━━━━━ Records supplied ━━━━━
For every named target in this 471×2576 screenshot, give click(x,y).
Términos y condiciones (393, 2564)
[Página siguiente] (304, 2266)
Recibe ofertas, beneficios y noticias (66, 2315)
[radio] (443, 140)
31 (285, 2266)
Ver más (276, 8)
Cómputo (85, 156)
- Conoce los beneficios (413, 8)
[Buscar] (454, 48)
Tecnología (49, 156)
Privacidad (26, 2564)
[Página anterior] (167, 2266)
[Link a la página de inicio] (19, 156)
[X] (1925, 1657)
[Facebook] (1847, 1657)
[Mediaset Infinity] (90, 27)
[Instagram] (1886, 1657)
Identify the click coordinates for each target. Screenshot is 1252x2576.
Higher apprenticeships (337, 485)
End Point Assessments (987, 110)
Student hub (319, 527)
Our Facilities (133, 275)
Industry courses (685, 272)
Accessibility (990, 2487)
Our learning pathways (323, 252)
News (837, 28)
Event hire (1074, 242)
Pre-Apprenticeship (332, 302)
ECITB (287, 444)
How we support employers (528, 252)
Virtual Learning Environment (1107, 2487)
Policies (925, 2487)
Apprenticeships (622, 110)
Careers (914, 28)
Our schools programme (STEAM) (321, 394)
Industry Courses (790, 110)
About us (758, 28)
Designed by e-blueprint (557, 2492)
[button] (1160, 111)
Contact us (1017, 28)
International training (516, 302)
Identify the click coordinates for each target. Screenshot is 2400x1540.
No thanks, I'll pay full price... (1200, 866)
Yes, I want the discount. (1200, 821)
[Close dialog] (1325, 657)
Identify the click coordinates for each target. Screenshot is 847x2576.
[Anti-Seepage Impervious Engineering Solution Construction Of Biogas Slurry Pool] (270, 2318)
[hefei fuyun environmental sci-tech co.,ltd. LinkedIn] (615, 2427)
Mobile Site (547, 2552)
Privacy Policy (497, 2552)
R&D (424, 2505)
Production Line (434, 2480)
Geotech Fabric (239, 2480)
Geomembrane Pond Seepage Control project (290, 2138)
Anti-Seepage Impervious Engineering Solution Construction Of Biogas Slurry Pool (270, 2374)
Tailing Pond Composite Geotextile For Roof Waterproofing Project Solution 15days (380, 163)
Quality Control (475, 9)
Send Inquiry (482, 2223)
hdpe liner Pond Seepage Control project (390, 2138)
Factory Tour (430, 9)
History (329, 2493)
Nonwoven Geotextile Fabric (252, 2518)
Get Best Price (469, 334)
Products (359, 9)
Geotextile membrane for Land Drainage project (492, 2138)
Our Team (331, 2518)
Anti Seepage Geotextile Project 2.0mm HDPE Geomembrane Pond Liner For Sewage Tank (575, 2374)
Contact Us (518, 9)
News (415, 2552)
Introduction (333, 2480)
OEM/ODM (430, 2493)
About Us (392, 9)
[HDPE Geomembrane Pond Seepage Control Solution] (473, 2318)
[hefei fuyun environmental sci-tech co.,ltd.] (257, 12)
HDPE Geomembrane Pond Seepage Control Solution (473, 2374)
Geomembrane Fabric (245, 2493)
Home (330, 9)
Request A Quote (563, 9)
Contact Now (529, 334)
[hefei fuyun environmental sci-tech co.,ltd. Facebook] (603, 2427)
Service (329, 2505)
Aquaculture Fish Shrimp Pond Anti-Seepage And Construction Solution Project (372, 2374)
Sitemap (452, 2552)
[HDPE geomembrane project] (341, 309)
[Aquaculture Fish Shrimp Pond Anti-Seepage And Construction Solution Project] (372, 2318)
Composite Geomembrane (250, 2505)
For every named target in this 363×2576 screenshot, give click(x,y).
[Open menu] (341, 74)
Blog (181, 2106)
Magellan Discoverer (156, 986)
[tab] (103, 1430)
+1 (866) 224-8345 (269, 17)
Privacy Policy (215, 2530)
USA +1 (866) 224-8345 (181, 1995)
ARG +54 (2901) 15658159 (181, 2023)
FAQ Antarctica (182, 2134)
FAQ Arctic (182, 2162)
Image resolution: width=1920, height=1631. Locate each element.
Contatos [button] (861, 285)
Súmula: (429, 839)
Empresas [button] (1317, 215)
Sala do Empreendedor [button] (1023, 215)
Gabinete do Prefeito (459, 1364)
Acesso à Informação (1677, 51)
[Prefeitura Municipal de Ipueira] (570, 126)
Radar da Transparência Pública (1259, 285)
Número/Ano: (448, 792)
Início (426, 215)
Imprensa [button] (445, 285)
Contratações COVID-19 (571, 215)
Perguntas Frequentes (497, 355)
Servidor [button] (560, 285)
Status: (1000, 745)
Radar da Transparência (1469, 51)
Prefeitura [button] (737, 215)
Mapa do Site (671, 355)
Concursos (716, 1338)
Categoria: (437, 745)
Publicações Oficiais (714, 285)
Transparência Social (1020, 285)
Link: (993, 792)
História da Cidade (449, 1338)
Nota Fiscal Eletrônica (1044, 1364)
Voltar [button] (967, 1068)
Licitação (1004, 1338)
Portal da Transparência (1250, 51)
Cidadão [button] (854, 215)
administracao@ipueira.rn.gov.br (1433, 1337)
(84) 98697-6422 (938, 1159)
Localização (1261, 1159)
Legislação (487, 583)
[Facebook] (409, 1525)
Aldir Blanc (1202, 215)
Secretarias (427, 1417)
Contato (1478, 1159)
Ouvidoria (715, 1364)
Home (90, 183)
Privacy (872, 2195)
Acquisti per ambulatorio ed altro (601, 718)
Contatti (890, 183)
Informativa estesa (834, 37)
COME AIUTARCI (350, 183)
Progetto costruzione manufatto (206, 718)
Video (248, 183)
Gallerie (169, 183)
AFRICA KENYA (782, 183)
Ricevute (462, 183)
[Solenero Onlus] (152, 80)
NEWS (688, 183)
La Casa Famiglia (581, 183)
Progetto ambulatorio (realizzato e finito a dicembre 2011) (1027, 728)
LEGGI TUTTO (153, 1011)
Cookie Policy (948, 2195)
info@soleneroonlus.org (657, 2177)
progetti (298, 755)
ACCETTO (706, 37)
━━━━━
→ **What is being asked**
Output an exact copy of each record.

→ **Answer**
For every named target in this 471×2576 screenshot, give click(x,y).
Términos y condiciones (393, 2564)
[Página siguiente] (304, 2266)
Recibe ofertas, beneficios y noticias (66, 2315)
[radio] (443, 140)
31 (285, 2266)
Ver más (276, 8)
Cómputo (85, 156)
- Conoce los beneficios (413, 8)
[Buscar] (454, 48)
Tecnología (49, 156)
Privacidad (26, 2564)
[Página anterior] (167, 2266)
[Link a la página de inicio] (19, 156)
[X] (1925, 1657)
[Facebook] (1847, 1657)
[Mediaset Infinity] (90, 27)
[Instagram] (1886, 1657)
Identify the click coordinates for each target. Screenshot is 1252x2576.
Higher apprenticeships (337, 485)
End Point Assessments (987, 110)
Student hub (319, 527)
Our Facilities (133, 275)
Industry courses (685, 272)
Accessibility (990, 2487)
Our learning pathways (323, 252)
News (837, 28)
Event hire (1074, 242)
Pre-Apprenticeship (332, 302)
ECITB (287, 444)
How we support employers (528, 252)
Virtual Learning Environment (1107, 2487)
Policies (925, 2487)
Apprenticeships (622, 110)
Careers (914, 28)
Our schools programme (STEAM) (321, 394)
Industry Courses (790, 110)
About us (758, 28)
Designed by e-blueprint (557, 2492)
[button] (1160, 111)
Contact us (1017, 28)
International training (516, 302)
Identify the click coordinates for each target. Screenshot is 2400x1540.
No thanks, I'll pay full price... (1200, 866)
Yes, I want the discount. (1200, 821)
[Close dialog] (1325, 657)
Identify the click coordinates for each target. Screenshot is 847x2576.
[Anti-Seepage Impervious Engineering Solution Construction Of Biogas Slurry Pool] (270, 2318)
[hefei fuyun environmental sci-tech co.,ltd. LinkedIn] (615, 2427)
Mobile Site (547, 2552)
Privacy Policy (497, 2552)
R&D (424, 2505)
Production Line (434, 2480)
Geotech Fabric (239, 2480)
Geomembrane Pond Seepage Control project (290, 2138)
Anti-Seepage Impervious Engineering Solution Construction Of Biogas Slurry Pool (270, 2374)
Tailing Pond Composite Geotextile For Roof Waterproofing Project Solution 15days (380, 163)
Quality Control (475, 9)
Send Inquiry (482, 2223)
hdpe liner Pond Seepage Control project (390, 2138)
Factory Tour (430, 9)
History (329, 2493)
Nonwoven Geotextile Fabric (252, 2518)
Get Best Price (469, 334)
Products (359, 9)
Geotextile membrane for Land Drainage project (492, 2138)
Our Team (331, 2518)
Anti Seepage Geotextile Project 2.0mm HDPE Geomembrane Pond Liner For Sewage Tank (575, 2374)
Contact Us (518, 9)
News (415, 2552)
Introduction (333, 2480)
OEM/ODM (430, 2493)
About Us (392, 9)
[HDPE Geomembrane Pond Seepage Control Solution] (473, 2318)
[hefei fuyun environmental sci-tech co.,ltd.] (257, 12)
HDPE Geomembrane Pond Seepage Control Solution (473, 2374)
Geomembrane Fabric (245, 2493)
Home (330, 9)
Request A Quote (563, 9)
Contact Now (529, 334)
[hefei fuyun environmental sci-tech co.,ltd. Facebook] (603, 2427)
Service (329, 2505)
Aquaculture Fish Shrimp Pond Anti-Seepage And Construction Solution Project (372, 2374)
Sitemap (452, 2552)
[HDPE geomembrane project] (341, 309)
[Aquaculture Fish Shrimp Pond Anti-Seepage And Construction Solution Project] (372, 2318)
Composite Geomembrane (250, 2505)
For every named target in this 363×2576 screenshot, give click(x,y).
[Open menu] (341, 74)
Blog (181, 2106)
Magellan Discoverer (156, 986)
[tab] (103, 1430)
+1 (866) 224-8345 (269, 17)
Privacy Policy (215, 2530)
USA +1 (866) 224-8345 (181, 1995)
ARG +54 (2901) 15658159 (181, 2023)
FAQ Antarctica (182, 2134)
FAQ Arctic (182, 2162)
Image resolution: width=1920, height=1631. Locate each element.
Contatos [button] (861, 285)
Súmula: (429, 839)
Empresas [button] (1317, 215)
Sala do Empreendedor [button] (1023, 215)
Gabinete do Prefeito (459, 1364)
Acesso à Informação (1677, 51)
[Prefeitura Municipal de Ipueira] (570, 126)
Radar da Transparência Pública (1259, 285)
Número/Ano: (448, 792)
Início (426, 215)
Imprensa [button] (445, 285)
Contratações COVID-19 (571, 215)
Perguntas Frequentes (497, 355)
Servidor [button] (560, 285)
Status: (1000, 745)
Radar da Transparência (1469, 51)
Prefeitura [button] (737, 215)
Mapa do Site (671, 355)
Concursos (716, 1338)
Categoria: (437, 745)
Publicações Oficiais (714, 285)
Transparência Social (1020, 285)
Link: (993, 792)
História da Cidade (449, 1338)
Nota Fiscal Eletrônica (1044, 1364)
Voltar [button] (967, 1068)
Licitação (1004, 1338)
Portal da Transparência (1250, 51)
Cidadão [button] (854, 215)
administracao@ipueira.rn.gov.br (1433, 1337)
(84) 98697-6422 (938, 1159)
Localização (1261, 1159)
Legislação (487, 583)
[Facebook] (409, 1525)
Aldir Blanc (1202, 215)
Secretarias (427, 1417)
Contato (1478, 1159)
Ouvidoria (715, 1364)
Home (90, 183)
Privacy (872, 2195)
Acquisti per ambulatorio ed altro (601, 718)
Contatti (890, 183)
Informativa estesa (834, 37)
COME AIUTARCI (350, 183)
Progetto costruzione manufatto (206, 718)
Video (248, 183)
Gallerie (169, 183)
AFRICA KENYA (782, 183)
Ricevute (462, 183)
[Solenero Onlus] (152, 80)
NEWS (688, 183)
La Casa Famiglia (581, 183)
Progetto ambulatorio (realizzato e finito a dicembre 2011) (1027, 728)
LEGGI TUTTO (153, 1011)
Cookie Policy (948, 2195)
info@soleneroonlus.org (657, 2177)
progetti (298, 755)
ACCETTO (706, 37)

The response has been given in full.